In deze zaak heeft de Rechtbank Overijssel op 14 februari 2023 een beschikking gegeven met betrekking tot de verlenging van de verzekerde bewaring van de failliet. De failliet had eerder bij de mondelinge behandeling van het verzoek tot verlenging van de gijzeling diverse documenten overhandigd aan de curator, maar deze documenten waren incompleet. De rechtbank oordeelde dat, gezien eerdere onjuiste verklaringen van de failliet en de bevestiging dat er nog steeds stukken ontbraken, verlenging van de bewaring noodzakelijk was. Dit biedt de failliet de kans om zijn antwoorden te onderbouwen en de curator de gelegenheid om de aangeleverde stukken te bestuderen en te verifiëren.

De rechtbank heeft vastgesteld dat de failliet niet voldoet aan de informatieverplichting die op hem rust op grond van de Faillissementswet. De curator had verzocht om de verzekerde bewaring met dertig dagen te verlengen, omdat de failliet nog steeds onvoldoende informatie verstrekte. De rechter-commissaris had eerder al geconstateerd dat de failliet niet naar waarheid verklaarde en geen volledige openheid van zaken gaf. De rechtbank heeft de proportionaliteit van de inbreuk op de persoonlijke vrijheid van de failliet afgewogen en geconcludeerd dat deze inbreuk gerechtvaardigd is, gezien de omstandigheden.
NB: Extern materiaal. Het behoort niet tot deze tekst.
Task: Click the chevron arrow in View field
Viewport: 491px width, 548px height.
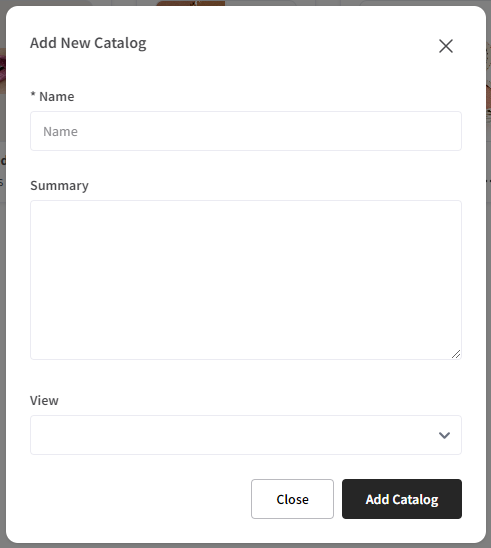Action: point(444,435)
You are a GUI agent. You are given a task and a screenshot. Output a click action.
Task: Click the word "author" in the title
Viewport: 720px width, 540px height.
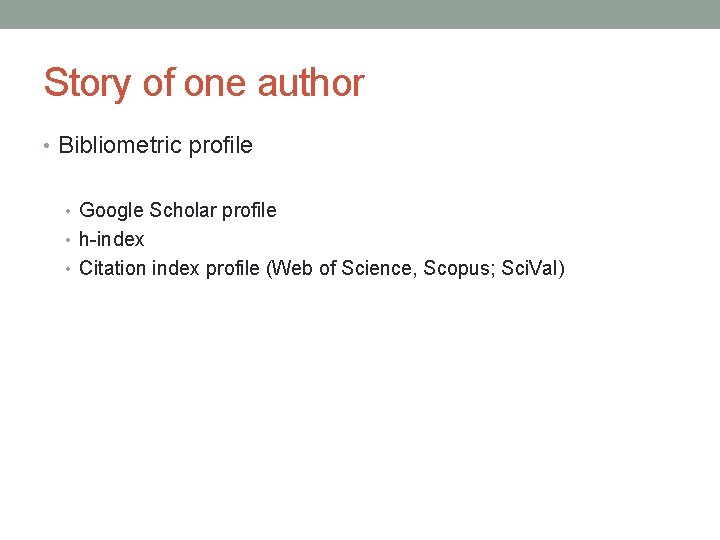click(311, 83)
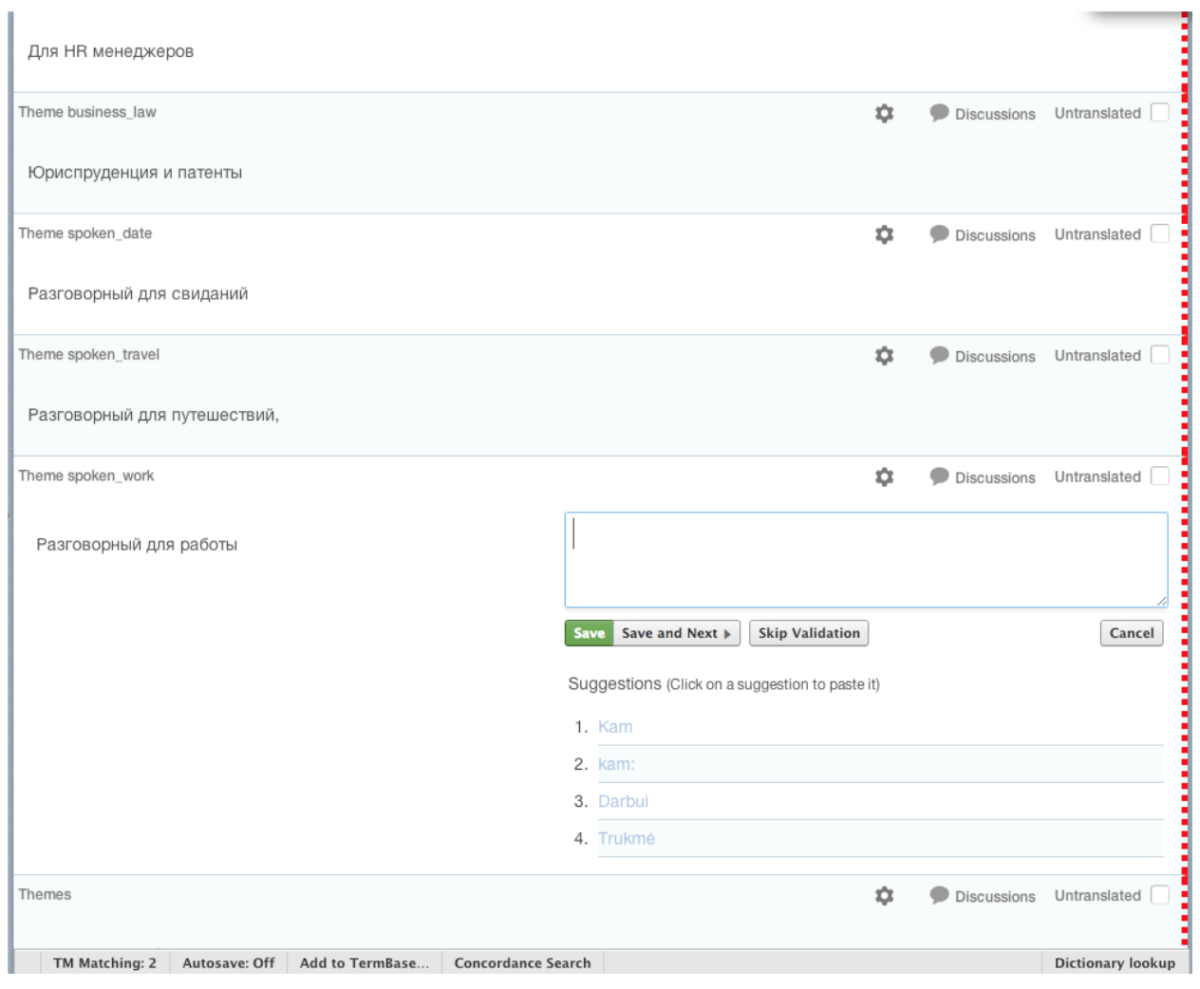Screen dimensions: 1200x989
Task: Open gear settings for Theme spoken_date
Action: [x=884, y=234]
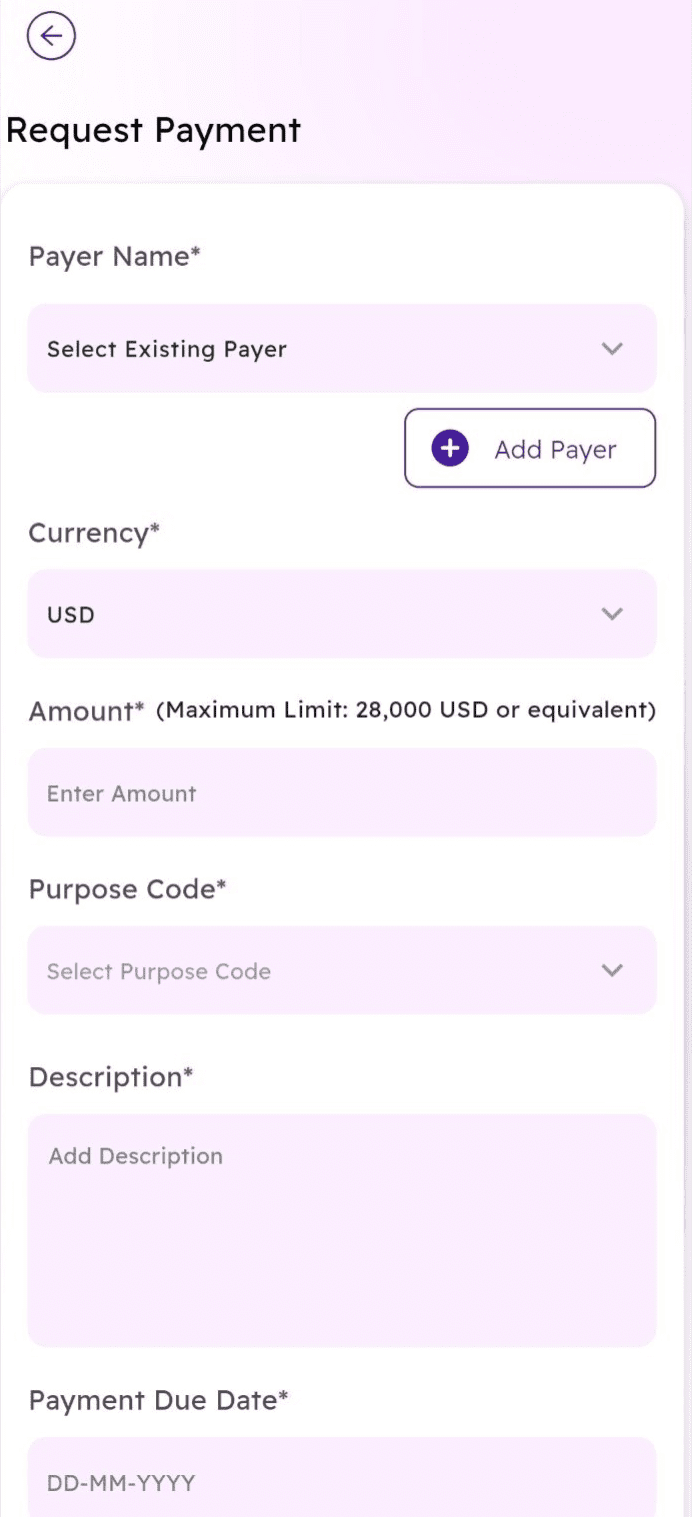Click the Payment Due Date label
692x1517 pixels.
click(x=158, y=1400)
De rechtbank heeft uiteindelijk besloten om het verzoek van de curator tot verlenging van de verzekerde bewaring toe te wijzen, met de overweging dat de failliet eerst een substantieel deel van zijn antwoorden met relevante stukken moet onderbouwen voordat een eventuele beëindiging van de bewaring in zicht komt. De beschikking is gegeven in Almelo, met de schriftelijke uitwerking op 16 februari 2023.

Uitspraak

RECHTBANK OVERIJSSEL

Team Toezicht
Zittingsplaats Almelo
Zaaknummer: 291863 FT RK 23/63
Faillissementsnummer: F.08/20/30
datum beschikking: 14 februari 2023 (schriftelijke uitwerking d.d. 16 februari 2023)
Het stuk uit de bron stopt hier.